Der „kleine Weg“ der heiligen Therese von Lisieux und das benediktinische Charisma des Ora et labora
Die Kleinen Schwestern folgen dem „Kleinen Weg“ der heiligen Therese von Lisieux (1873–1897), die 1997 von Papst Johannes Paul II. zur Kirchenlehrerin erhoben wurde. Deutlich ist zudem der Einfluß der Benediktsregel und des benediktinischen Charismas.
Die Ordensfrauen führen ein bescheidenes Leben aus Gebet, Arbeit und Opfer. Sie verrichten Garten- und Handarbeit, halten eucharistische Anbetung, pflegen das Stundengebet und den Rosenkranz, wohnen täglich der Heiligen Messe bei, leben in Stille und Gebet und betrachten die Heilige Schrift, jede nach ihren Möglichkeiten und Fähigkeiten, weshalb der Tagesrhythmus sich etwas von jenem anderer kontemplativer Orden unterscheide, ein Grundrhythmus jedoch allen Schwestern einen wichtigen Halt biete, so Mutter Line.
Entstanden ist der Orden aus der Begegnung zweier junger Frauen in den 1980er Jahren, von Line und Veronica.
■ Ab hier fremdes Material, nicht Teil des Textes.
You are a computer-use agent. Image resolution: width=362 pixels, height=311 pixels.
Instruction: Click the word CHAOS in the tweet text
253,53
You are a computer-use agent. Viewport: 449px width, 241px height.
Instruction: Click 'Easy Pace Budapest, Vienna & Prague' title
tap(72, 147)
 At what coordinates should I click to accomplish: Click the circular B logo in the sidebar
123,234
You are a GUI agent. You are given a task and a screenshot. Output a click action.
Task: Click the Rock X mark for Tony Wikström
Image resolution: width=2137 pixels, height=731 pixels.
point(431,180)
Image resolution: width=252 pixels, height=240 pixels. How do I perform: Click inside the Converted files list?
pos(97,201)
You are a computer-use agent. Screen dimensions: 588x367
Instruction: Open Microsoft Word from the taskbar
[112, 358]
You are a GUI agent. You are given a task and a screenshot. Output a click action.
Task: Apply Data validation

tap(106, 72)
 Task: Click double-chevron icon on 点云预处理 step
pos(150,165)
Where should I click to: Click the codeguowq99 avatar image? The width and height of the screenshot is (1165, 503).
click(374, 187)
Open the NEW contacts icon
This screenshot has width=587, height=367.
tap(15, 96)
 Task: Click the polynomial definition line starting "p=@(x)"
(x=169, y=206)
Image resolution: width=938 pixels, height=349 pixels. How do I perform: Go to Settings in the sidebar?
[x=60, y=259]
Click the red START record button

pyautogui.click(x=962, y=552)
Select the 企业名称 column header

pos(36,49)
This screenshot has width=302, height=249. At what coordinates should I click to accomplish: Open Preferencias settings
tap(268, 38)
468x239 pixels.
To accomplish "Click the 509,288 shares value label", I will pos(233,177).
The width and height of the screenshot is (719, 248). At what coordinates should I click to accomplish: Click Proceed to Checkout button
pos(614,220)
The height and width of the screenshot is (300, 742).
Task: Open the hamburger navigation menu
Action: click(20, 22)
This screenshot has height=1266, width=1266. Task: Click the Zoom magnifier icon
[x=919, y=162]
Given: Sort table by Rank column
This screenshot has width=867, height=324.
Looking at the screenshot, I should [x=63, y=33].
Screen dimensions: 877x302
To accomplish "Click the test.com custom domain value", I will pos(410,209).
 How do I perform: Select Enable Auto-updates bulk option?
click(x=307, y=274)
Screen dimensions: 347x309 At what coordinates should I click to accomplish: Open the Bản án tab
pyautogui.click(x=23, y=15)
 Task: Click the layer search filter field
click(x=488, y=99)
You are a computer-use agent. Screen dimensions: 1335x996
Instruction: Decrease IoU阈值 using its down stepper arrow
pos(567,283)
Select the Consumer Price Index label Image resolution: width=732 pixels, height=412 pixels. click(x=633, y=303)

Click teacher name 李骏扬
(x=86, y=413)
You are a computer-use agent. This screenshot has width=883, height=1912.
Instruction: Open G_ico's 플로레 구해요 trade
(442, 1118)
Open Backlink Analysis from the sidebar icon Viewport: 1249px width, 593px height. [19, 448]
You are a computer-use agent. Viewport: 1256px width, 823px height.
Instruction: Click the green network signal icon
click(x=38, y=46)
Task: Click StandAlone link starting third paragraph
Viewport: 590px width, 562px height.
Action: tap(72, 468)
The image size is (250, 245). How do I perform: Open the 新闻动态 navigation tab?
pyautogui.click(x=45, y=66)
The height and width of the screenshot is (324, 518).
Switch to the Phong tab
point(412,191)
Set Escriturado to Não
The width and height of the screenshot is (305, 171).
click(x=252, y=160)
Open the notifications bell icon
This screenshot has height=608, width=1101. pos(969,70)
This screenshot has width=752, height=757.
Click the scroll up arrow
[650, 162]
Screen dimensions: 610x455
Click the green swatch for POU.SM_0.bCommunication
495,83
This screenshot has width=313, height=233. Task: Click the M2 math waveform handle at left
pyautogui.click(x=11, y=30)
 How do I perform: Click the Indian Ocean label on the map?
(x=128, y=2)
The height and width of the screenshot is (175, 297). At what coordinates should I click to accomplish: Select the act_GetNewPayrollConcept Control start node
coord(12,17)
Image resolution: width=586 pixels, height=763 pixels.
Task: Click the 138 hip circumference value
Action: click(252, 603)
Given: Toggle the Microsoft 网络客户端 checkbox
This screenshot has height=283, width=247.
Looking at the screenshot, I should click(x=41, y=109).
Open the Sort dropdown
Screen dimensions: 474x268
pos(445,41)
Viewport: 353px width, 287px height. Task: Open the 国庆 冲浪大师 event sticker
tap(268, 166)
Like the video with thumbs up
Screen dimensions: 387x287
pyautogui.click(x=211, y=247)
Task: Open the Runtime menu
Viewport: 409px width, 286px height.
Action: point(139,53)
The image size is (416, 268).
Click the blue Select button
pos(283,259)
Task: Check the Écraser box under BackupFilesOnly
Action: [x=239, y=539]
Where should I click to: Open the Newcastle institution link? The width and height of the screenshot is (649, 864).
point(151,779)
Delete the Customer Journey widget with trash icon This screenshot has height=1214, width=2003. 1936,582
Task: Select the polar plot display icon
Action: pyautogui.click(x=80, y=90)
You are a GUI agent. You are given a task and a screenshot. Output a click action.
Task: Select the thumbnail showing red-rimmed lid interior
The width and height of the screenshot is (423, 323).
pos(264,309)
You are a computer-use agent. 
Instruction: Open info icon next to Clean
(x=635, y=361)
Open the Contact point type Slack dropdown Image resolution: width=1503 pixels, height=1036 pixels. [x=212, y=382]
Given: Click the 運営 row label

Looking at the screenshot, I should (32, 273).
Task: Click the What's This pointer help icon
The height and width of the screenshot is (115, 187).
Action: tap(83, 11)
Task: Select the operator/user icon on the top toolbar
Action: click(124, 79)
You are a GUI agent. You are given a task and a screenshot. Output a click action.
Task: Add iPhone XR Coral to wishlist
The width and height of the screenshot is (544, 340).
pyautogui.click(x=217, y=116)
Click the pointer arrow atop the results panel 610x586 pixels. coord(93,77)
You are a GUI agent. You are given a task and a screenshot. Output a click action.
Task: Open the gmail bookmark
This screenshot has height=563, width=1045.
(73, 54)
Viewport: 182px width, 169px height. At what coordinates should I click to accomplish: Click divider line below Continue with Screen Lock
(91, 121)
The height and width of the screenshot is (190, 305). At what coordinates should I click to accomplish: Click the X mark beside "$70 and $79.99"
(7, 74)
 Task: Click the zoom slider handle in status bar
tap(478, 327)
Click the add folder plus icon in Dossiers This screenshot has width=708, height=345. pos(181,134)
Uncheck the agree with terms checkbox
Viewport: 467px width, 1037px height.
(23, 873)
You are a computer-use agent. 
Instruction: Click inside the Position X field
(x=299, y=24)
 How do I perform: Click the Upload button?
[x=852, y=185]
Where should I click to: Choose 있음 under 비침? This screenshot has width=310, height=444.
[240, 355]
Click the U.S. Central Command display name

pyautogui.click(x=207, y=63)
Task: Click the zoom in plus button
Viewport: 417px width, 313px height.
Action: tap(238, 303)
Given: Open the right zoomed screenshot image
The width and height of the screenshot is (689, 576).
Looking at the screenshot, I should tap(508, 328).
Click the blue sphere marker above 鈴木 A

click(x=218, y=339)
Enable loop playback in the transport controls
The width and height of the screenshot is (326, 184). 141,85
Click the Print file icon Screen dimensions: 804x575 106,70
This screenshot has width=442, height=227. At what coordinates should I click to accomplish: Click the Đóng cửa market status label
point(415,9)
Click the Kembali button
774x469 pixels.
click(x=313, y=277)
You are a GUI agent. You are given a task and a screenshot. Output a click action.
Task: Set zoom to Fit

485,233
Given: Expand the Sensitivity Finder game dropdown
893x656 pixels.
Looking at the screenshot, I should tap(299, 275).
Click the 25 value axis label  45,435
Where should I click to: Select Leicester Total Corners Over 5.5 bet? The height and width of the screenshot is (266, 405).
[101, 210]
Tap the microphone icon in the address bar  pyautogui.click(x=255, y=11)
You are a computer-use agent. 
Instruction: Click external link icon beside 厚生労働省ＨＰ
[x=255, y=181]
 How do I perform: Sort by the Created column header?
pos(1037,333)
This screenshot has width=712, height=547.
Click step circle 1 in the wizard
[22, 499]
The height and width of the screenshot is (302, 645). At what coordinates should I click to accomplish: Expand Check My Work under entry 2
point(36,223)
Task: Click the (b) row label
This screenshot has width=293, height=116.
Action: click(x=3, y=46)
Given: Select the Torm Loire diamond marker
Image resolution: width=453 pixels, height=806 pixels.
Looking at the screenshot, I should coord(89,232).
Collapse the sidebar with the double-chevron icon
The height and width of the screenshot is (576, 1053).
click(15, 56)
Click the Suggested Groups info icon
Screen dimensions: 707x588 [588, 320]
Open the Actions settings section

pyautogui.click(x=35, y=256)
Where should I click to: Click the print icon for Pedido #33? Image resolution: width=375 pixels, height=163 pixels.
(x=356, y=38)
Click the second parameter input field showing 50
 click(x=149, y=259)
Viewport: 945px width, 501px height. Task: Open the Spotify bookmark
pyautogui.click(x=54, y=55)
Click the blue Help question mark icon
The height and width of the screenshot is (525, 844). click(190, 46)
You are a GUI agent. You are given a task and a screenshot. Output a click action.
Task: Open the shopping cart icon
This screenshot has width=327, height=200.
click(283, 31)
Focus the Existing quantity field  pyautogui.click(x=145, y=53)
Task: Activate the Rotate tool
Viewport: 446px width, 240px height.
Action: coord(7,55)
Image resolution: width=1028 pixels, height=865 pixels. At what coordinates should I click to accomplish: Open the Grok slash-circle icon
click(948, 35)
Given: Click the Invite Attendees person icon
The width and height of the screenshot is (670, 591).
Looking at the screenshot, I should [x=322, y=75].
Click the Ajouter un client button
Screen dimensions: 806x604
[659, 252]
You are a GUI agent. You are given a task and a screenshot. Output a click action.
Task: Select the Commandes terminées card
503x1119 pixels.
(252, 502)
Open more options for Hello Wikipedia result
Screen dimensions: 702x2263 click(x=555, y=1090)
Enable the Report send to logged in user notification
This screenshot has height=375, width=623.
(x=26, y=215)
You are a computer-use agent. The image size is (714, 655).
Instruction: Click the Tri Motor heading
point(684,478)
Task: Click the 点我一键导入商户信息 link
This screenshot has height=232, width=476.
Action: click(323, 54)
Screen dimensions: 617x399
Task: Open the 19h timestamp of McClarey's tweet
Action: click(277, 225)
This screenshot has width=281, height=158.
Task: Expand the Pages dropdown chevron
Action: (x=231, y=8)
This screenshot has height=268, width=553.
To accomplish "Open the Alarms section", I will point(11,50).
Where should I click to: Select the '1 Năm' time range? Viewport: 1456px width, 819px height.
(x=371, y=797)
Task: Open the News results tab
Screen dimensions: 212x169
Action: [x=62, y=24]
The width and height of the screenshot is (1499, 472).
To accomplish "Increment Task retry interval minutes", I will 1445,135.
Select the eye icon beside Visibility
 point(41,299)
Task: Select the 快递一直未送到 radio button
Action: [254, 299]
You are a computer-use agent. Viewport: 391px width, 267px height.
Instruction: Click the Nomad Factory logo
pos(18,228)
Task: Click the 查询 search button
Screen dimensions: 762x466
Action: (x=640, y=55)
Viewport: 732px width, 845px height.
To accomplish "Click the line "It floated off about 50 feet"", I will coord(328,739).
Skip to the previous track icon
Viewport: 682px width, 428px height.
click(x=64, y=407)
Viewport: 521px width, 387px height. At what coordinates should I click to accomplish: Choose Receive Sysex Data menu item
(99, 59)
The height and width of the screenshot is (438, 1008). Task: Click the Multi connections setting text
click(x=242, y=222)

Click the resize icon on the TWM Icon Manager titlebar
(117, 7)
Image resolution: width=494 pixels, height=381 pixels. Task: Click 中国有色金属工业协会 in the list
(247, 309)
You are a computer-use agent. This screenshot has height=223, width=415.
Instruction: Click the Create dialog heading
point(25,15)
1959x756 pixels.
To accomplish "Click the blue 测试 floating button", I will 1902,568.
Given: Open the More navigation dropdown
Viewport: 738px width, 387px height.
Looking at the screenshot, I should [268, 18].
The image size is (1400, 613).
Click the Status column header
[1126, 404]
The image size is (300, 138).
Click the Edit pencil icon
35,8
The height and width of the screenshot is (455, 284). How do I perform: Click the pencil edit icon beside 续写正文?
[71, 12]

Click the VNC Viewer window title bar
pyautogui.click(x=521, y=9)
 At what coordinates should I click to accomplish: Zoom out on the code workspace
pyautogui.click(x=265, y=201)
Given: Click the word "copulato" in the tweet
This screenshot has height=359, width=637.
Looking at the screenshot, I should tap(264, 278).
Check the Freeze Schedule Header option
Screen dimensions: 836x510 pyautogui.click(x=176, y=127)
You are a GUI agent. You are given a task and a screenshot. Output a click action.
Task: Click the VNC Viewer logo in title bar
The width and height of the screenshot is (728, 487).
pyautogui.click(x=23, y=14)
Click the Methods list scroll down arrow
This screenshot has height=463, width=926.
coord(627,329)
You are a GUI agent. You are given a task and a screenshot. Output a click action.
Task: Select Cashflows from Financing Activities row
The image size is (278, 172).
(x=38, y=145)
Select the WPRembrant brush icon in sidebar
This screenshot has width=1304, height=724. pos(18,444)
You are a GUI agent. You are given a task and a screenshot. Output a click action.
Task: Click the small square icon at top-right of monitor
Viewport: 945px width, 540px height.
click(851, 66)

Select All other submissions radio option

Line ist heute die Priorin des Klosters, Schwester Veronica hat Down-Syndrom.
Stilles unscheinbares Leben im Dienst Christi
Die Kleinen Schwester Jüngerinnen des Lammes nehmen junge Frauen auf, die sich vom Geist der Armut und der Hingabe angerührt fühlen und bereit sind, ihr Leben in ihren Mitschwestern mit Trisomie 21 ganz in den Dienst Christi zu stellen.
Eine solche junge Frau war Sr. Rose Claire Lyon (1986–2013), die wegen ihres fröhlichen und herzlichen Wesens „Sourire de Jésus“ (das Lächeln Jesu) genannt wurde. Sie wurde 1986 im welschlothringischen Laxou geboren und entstammte einer kinderreichen Familie. Im Alter von 19 Jahren trat sie in das Kloster der Kleinen Schwestern in Le Blanc ein. Sr. Rose Claire sah ihr Vorbild in der „kleinen Therese“, die sie als „meine große Schwester“ bezeichnete.
„Ihre Sehnsucht nach dem Himmel war so groß, daß sie im jungen Alter von erst 26 Jahren am 4. Mai 2013 leise und still so wie es sich gewünscht hatte, aus dieser Welt ging“, so Mutter Line. Dom Jean Peteau OSB, der Abt von Fontgombault, der die Totenmesse zelebrierte, sagte in seiner Predigt: „Die Botschaft von Schwester Rose Claire ist in einem Wort enthalten und diese Botschaft ist: Jesus“.
Marc Jeanson drehte einen Dokumentarfilm über die junge Ordensgemeinschaft.